Insight into Insect Pain—and Scientific Research

Undergrad Daniel Caron discovers how some insects sense and respond to pain, and may have created a new model for scientists

Daniel Caron and Barry Trimmer in a biology lab. Caron discovered how some insects sense and respond to pain, and may have created a new model for scientists

Scientists know that most organisms react to things that cause them pain, but they know more about some species than others. Take the fruit fly—it’s a favorite species to do all sort of research on, from genetics to, yes, how they detect pain.

But there is little known about how other insects sense harmful stimuli. Scientists at Tufts, including an undergraduate biology major, recently discovered that tobacco hornworm caterpillars, which range throughout the Americas, can sense and respond to different noxious stimuli using a single cellular mechanism. The researchers published a paper about the findings in the Journal of Experimental Biology in January.

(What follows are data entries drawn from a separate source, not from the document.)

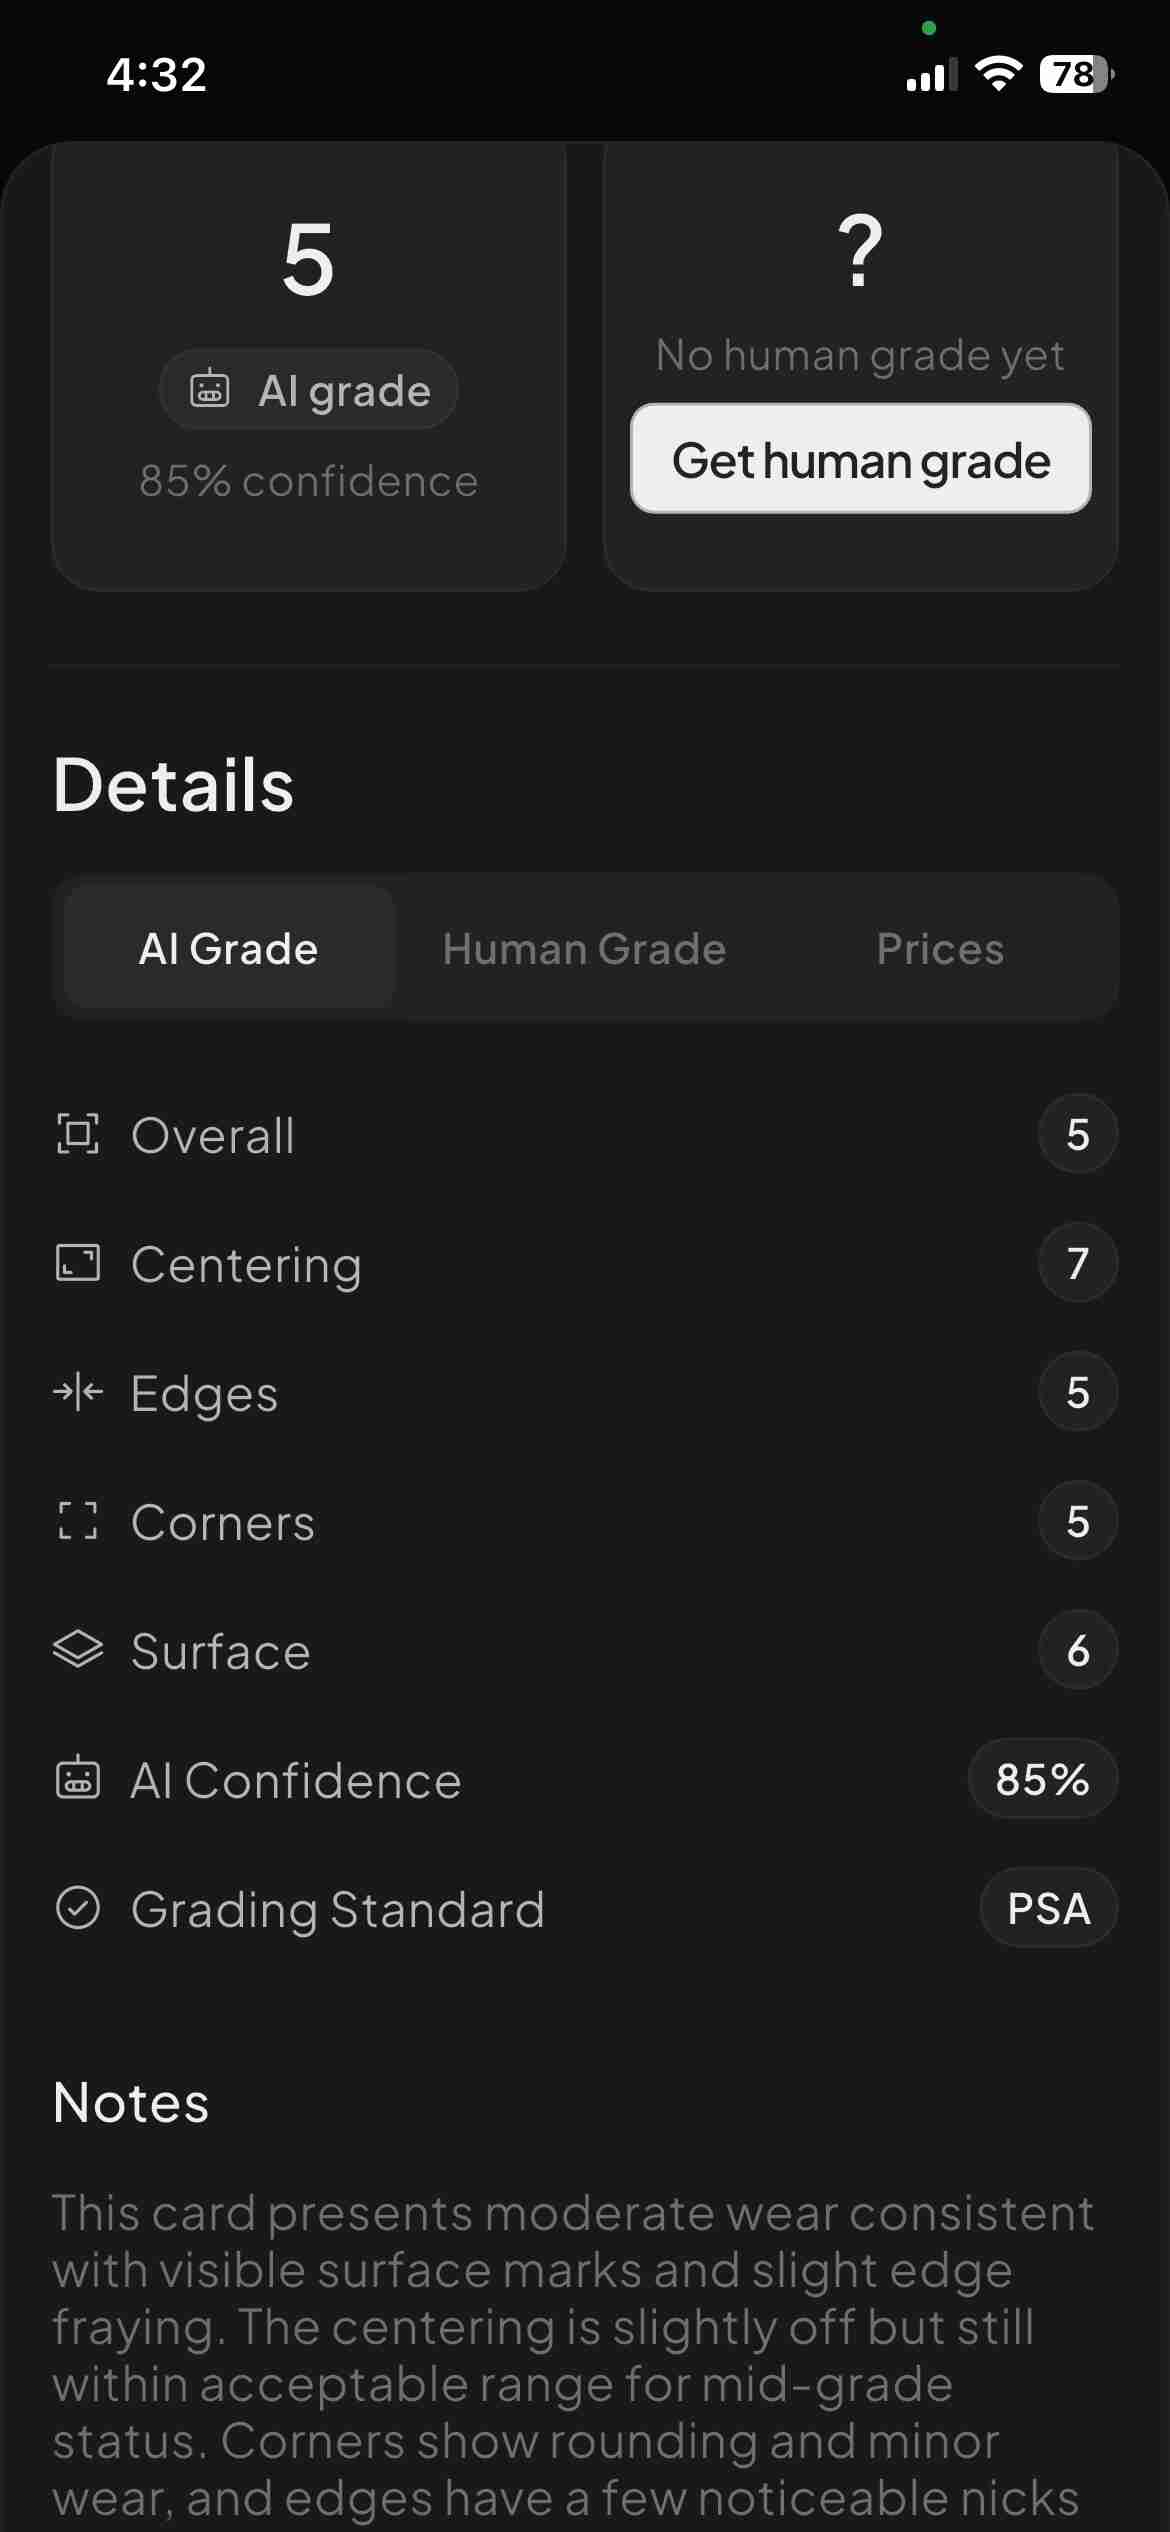This screenshot has width=1170, height=2532.
Task: Open the Prices tab
Action: [940, 948]
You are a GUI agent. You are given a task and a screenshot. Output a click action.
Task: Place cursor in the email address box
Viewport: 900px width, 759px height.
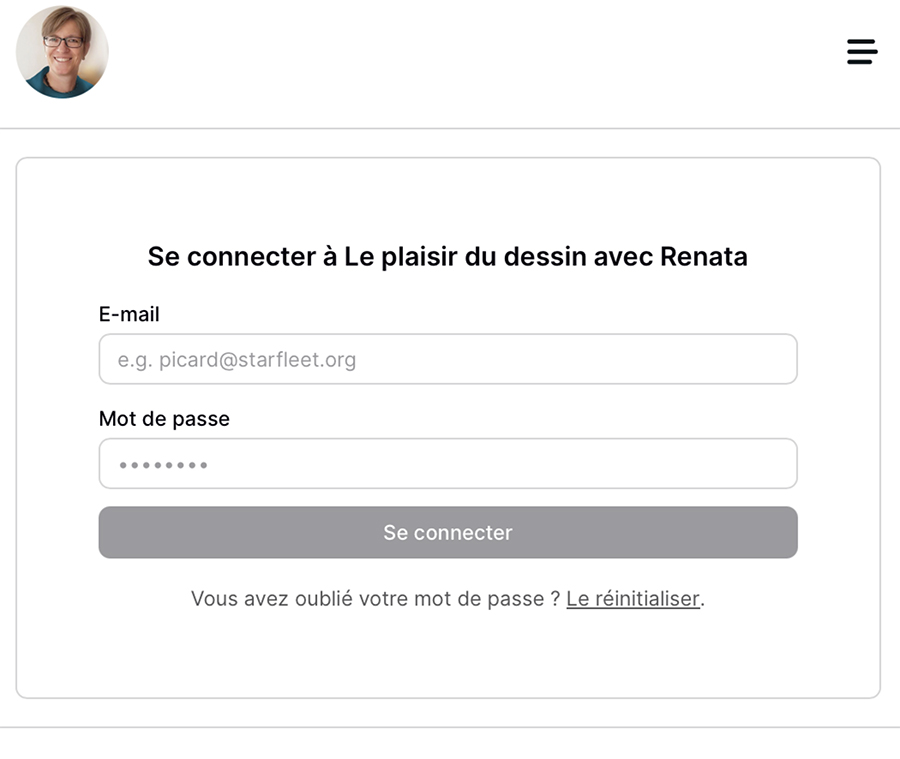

Daniel Caron, A20—a senior honors thesis student who worked in the lab of Barry Trimmer, the Henry Bromfield Pearson Professor of Natural Science—first set out to test whether the caterpillars respond differently when either struck with infrared lasers or prodded with narrow stainless steel rods.

Caron, with the help of Martha Rimniceanu, A17, watched as the tobacco hornworm caterpillars quickly and precisely contorted their bodies around and touched where they felt pain, responding similarly to the heat from the lasers and the pressure from the rods.

Caron was curious why the caterpillars respond so similarly to two very different sensations. The team pursued a hunch that cells under the caterpillar’s skin might be able to detect both types of heat and pressure, just like a group of cells in fruit flies that react to changes in pressure, temperature, and light.

Trimmer recalls Caron’s passion for the project. “Like all good scientists, Dan built on others’ work, in this case the pioneering senior thesis work of Martha, and carried out thoughtful and meticulous experiments to characterize these neurons,” he said.

In order to study how the caterpillars’ cells respond to heat and pressure, Caron had to learn a technique to examine the activity of caterpillars’ miniscule cells. He spent an entire semester learning how to attach tiny glass electrodes to cells, to be able to record their electrical activity. After months of frustration, he successfully recorded the activity of cells under the caterpillar’s skin while simultaneously poking the skin around the cells with either lasers or metal rods.

As predicted, the same cells could respond to both heat and mechanical pressure—just like a group of cells in fruit flies.

To make sure that he really had looked at responses from just a single cell rather than a group of similar cells, Caron prodded the area again with his lasers and rods, but now at a much faster rate. That tested whether a singular cell would respond to both types of noxious stimuli, rather than two similar cells responding separately to each stimulus. If it was a single cell, the activity of that cell should decrease over time as it got used to the repeated stimulation.

At first, Caron could not see any change in how the cells responded, so he tried striking the cells at a very rapid rate.

His perseverance once again led to a novel discovery. In these cases, the cells under the skin didn’t just decrease their responsiveness to both types of stimuli; sometimes the cells didn’t respond at all.

To ensure that this change wasn’t from simply having damaged the cells, Caron made sure that the cells eventually reacted again to both heat and pressure. Not only did this confirm that he recorded from single cells, but it also is the first piece of evidence of a cellular “depression” in insects in response to harmful repeated poking.

Since the fruit fly and the tobacco hornworm are separated by more than 260 million years of evolution, this finding suggests that the cellular mechanism underlying how pain is sensed might be highly conserved across species. This means that other species might also have similar mechanisms for sensing pain.

Trimmer concurs. “These findings are an important milestone for developing the tobacco hornworm as a new model system to help us understand the neural mechanisms of nociception and pain,” he said. Caron’s discovery of the similarities between tobacco hornworms and fruit flies could inform future research on pain and nociception in other animals, including humans.

“This shows how Tufts undergraduates are making significant contributions to science,” said Trimmer. “I am proud of Dan and Martha’s hard work and intellectual accomplishments.”

Gina E. Mantica is a graduate student in the Tufts biology department.